Алексису минуло четырнадцать лет. Одевали его по-английски, т. е. как взрослого — и это обстоятельство радовало его несказанно, тем более, что все его пятнадцати или шестнадцатилетние сверстники тоже одевались по-английски и были, в некотором [124]роде, уже совершенно «эмансипированными» молодыми людьми, т. е. курили сигары и папиросы, пили коньяк и шампанское и любили хвастаться своими победами и в особенности ужинами со своими женщинами. Юный Алексис всё это слушал с жадным любопытством и с тайною завистью, с мучительною завистью самолюбия, лишенного по воле батюшки тех же благ, какими пользовались все эти Пети, Жоржи и Базли. Ему нечем было похвастаться, ему не на что было покутить, не над кем одерживать (хотя мнимые, вымышленные) победы, о которых бы он мог, при случае, с гордостью поведать Петям и Базилям, так как всё женское общество его заключалось в почтенной старушке madame Oiseau. Все эти обстоятельства мучили и грызли его слабенькую душу самым жестоким образом — а излить эту душу было решительно не перед кем. И юный Алексис таил про себя точащего его червя. А между тем он вступал уже в тот возраст, когда [125]детство борется с неясно проступающими инстинктами юности и уступает место этим последним.

III.

Хитрому, проницательно-пронырливому чутью m-lle Гальяр не трудно было почти сразу оглядеть положение и отношения семейства, в которое она вступила чрезвычайно кротко, тихо и скромно, как и подобает нравственной воспитательнице юношества.

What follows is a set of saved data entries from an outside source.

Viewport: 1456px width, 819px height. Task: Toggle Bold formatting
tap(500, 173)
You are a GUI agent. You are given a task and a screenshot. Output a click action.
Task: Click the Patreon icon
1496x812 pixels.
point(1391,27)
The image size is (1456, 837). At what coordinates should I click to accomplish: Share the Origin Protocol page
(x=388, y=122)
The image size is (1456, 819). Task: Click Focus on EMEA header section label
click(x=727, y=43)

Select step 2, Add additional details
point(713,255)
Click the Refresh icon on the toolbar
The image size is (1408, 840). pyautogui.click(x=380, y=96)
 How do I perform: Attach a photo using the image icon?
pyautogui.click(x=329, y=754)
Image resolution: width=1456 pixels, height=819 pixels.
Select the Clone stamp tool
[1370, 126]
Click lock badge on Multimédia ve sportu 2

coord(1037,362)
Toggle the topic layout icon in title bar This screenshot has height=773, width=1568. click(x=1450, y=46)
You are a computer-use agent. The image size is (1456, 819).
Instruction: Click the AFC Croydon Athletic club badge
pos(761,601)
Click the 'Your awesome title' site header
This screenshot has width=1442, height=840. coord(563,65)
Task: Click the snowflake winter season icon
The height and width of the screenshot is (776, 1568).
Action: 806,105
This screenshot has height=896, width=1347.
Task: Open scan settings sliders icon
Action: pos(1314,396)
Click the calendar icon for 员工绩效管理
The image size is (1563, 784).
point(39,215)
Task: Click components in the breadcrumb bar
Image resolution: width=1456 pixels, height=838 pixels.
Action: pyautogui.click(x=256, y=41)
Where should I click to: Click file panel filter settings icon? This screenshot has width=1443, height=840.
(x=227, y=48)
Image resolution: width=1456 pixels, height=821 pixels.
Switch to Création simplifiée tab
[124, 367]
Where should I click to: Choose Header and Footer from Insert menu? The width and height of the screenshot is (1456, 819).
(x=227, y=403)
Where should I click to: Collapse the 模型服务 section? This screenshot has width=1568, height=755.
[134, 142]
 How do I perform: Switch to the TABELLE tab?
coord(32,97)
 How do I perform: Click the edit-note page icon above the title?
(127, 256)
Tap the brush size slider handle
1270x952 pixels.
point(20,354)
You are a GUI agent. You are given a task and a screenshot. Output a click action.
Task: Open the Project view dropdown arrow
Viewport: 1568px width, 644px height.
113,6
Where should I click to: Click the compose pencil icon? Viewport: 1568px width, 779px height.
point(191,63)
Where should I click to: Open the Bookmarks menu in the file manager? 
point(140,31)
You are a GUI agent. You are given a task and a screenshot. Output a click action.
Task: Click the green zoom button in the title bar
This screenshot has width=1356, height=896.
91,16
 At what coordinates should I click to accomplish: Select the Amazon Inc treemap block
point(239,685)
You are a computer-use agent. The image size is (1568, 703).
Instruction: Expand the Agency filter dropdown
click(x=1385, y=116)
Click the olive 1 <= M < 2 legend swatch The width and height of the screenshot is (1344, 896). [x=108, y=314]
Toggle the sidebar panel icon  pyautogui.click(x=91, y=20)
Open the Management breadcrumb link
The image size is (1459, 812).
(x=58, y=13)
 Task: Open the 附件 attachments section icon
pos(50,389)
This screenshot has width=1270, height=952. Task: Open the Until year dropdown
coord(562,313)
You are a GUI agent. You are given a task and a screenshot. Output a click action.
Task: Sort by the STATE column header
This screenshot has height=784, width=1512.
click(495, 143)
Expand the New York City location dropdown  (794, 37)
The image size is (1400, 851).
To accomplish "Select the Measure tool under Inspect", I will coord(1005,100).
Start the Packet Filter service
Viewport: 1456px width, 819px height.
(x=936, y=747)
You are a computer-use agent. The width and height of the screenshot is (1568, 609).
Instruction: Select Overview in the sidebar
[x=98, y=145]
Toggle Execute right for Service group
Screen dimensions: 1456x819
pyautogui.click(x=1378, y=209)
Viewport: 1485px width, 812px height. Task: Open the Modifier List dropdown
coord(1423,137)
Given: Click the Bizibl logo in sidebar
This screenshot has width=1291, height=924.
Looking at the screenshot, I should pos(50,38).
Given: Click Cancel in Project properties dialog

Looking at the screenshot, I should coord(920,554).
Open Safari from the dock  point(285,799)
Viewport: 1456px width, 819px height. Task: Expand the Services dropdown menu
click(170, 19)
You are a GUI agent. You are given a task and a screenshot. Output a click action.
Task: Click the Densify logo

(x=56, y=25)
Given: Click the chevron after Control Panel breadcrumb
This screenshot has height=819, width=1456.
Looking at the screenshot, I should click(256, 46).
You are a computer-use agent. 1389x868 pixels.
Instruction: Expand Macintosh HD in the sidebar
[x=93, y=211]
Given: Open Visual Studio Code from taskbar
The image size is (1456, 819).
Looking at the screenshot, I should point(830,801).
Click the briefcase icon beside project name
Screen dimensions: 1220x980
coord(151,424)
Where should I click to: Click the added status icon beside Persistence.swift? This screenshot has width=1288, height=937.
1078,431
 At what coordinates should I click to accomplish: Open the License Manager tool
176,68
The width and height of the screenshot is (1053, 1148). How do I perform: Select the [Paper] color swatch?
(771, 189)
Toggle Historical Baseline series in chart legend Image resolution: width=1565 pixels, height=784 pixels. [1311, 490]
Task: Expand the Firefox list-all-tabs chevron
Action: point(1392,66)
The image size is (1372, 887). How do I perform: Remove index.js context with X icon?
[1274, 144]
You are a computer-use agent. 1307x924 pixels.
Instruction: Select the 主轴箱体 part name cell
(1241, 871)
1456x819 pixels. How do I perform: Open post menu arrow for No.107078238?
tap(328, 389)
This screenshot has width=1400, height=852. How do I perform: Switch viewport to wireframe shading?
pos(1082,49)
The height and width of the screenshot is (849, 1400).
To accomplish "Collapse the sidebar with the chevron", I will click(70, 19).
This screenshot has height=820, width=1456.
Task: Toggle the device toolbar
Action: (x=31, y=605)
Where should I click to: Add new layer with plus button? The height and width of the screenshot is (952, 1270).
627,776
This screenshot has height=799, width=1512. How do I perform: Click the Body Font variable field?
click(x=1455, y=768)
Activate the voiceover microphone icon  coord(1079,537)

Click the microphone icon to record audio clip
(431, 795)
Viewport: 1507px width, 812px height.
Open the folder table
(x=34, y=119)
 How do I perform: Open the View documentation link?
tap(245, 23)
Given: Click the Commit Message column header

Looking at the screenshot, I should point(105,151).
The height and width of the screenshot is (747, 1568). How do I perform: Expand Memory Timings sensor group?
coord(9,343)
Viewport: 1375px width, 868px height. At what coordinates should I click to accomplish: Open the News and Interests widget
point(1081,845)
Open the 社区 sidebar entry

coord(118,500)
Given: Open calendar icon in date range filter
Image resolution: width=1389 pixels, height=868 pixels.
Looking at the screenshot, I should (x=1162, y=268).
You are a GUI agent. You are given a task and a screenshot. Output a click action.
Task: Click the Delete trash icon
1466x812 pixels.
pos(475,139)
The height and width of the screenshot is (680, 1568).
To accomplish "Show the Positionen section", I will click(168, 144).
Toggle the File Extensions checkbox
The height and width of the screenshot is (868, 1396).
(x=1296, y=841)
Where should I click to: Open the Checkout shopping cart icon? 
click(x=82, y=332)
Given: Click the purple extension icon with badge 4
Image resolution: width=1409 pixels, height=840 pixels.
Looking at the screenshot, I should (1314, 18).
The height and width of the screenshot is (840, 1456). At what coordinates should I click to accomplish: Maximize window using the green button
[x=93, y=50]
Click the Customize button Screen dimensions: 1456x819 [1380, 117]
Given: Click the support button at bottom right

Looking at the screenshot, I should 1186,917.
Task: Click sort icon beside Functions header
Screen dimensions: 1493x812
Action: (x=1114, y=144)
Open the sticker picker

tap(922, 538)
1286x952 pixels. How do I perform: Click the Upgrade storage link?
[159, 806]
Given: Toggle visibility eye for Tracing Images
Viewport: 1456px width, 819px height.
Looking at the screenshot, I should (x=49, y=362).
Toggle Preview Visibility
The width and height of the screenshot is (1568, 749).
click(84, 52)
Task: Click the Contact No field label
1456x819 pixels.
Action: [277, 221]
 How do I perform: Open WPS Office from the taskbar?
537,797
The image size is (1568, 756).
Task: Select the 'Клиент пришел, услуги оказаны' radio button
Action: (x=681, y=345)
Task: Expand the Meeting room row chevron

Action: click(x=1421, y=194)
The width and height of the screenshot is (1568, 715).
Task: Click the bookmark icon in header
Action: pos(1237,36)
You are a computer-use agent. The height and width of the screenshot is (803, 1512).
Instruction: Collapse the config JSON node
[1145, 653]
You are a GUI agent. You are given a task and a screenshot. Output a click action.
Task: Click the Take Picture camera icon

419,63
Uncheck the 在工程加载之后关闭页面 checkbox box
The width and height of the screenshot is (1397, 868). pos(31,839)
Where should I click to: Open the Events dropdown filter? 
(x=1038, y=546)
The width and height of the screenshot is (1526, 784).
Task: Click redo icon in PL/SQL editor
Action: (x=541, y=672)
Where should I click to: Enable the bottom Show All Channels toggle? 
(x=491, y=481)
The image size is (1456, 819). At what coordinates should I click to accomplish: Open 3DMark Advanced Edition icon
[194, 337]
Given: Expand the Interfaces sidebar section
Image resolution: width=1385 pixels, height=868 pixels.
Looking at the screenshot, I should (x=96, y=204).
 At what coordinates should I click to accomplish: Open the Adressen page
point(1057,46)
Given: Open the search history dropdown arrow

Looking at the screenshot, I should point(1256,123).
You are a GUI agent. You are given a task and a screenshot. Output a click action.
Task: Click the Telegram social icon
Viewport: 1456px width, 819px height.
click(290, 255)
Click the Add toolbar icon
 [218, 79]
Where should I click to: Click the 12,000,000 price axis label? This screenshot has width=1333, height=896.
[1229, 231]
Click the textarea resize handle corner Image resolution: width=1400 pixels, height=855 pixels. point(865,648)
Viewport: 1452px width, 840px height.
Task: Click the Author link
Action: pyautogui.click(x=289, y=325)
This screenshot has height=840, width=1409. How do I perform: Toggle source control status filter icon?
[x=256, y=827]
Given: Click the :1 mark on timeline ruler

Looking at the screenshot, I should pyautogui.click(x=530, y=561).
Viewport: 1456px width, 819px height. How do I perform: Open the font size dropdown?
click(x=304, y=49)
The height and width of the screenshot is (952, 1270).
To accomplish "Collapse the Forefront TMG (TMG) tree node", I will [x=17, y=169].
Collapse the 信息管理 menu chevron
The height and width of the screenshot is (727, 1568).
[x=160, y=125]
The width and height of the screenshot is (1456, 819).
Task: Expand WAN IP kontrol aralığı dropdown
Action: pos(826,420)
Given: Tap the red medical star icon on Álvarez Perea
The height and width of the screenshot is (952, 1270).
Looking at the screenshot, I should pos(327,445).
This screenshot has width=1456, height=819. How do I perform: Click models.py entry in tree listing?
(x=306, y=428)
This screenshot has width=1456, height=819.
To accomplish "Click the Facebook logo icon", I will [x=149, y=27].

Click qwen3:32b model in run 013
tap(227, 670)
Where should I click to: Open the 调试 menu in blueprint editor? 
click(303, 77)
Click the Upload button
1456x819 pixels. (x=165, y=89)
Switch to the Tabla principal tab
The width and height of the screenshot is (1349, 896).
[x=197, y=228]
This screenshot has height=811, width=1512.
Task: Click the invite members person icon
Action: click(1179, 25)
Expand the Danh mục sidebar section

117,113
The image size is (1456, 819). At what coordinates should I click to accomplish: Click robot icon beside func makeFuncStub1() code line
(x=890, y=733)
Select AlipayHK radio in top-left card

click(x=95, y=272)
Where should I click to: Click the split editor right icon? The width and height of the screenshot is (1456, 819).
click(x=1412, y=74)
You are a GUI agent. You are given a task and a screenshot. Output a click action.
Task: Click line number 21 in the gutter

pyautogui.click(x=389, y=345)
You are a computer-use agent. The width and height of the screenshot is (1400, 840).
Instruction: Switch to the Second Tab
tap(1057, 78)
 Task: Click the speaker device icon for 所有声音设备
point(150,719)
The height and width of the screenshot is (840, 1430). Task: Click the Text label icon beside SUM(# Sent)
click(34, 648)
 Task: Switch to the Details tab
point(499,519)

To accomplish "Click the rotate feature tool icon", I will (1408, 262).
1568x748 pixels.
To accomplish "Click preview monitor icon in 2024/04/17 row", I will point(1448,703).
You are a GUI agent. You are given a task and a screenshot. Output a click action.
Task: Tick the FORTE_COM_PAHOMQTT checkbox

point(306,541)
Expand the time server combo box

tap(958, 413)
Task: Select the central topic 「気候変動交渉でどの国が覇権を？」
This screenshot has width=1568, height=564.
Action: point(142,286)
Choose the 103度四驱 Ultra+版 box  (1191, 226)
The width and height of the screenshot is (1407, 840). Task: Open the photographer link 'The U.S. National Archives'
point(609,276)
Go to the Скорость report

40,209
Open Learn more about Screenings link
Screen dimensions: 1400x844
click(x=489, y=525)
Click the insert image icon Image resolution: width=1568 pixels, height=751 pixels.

Прошло месяцев около трех со дня вступления её на педагогическое поприще, и в эти три месяца она увидела ясно, что ей нечего рассчитывать пленять собою батюшку, самого коллежского советника Лузгарева; мистер Дарлингль был слишком мелок и незначителен для этого, да и не мог бы предоставить никаких существенных выгод. Итак — надо было обратить свое собачье чутье и парижское кокетство [126]на что-нибудь более прочное и более выгодное.

Однажды, спустясь в зимний сад, m-lle Гальяр нашла там Алексиса. Он сидел на скамейке и без всякого аппетита читал какую-то французскую книгу из отечественной истории для юношества.

M-lle Гальяр села подле него. Они были совершенно одни.

— Что это вы читаете, cher Alexis? — спросила она.

Мальчик молча отвернул заглавие книги и показал ей.

— Но ведь это, я думаю, очень скучно? — продолжала она с оттенком милого участия.

— Да, не совсем-то весело, — ответил он зевая.

— Это и видно… Разве вам не дают других книг?

— Дают, да всё в этом роде.

— И вы всё зеваете? — шутливо расспрашивала француженка.

— Всё зеваю…

[127]— Бедный Алексис!.. А у меня так вот есть книги, от которых я никогда не зевну! — заметила она, как бы подразнивая его.

— Какие же это?

— Нельзя сказать.

— Отчего же?

— Оттого, что вам их читать не позволят.

— Кто не позволит и почему?

— Ваши родители, ваш гувернер, — все, все не позволят, потому что считают вас еще мальчишком, ребенком, на воображение которого такие книги могут подействовать не так, как им бы хотелось.

Лицо и глаза Алексиса разгорелись.

— Что же такое в этих книгах? — любопытно спросил он.

— О! в этих рингах описывается любовь! любовь девушек, замужних женщин и очень молодых людей! Описывается самыми поэтическими и соблазнительными красками! Это прелестный роман! Вы не читали романов?

[128]— Нет, не читал… Дайте мне их…

— Не дам…

— Отчего?

— Боюсь… У вас могут увидеть, отнять, всё это обрушится на меня… Вы не сохраните этого втайне.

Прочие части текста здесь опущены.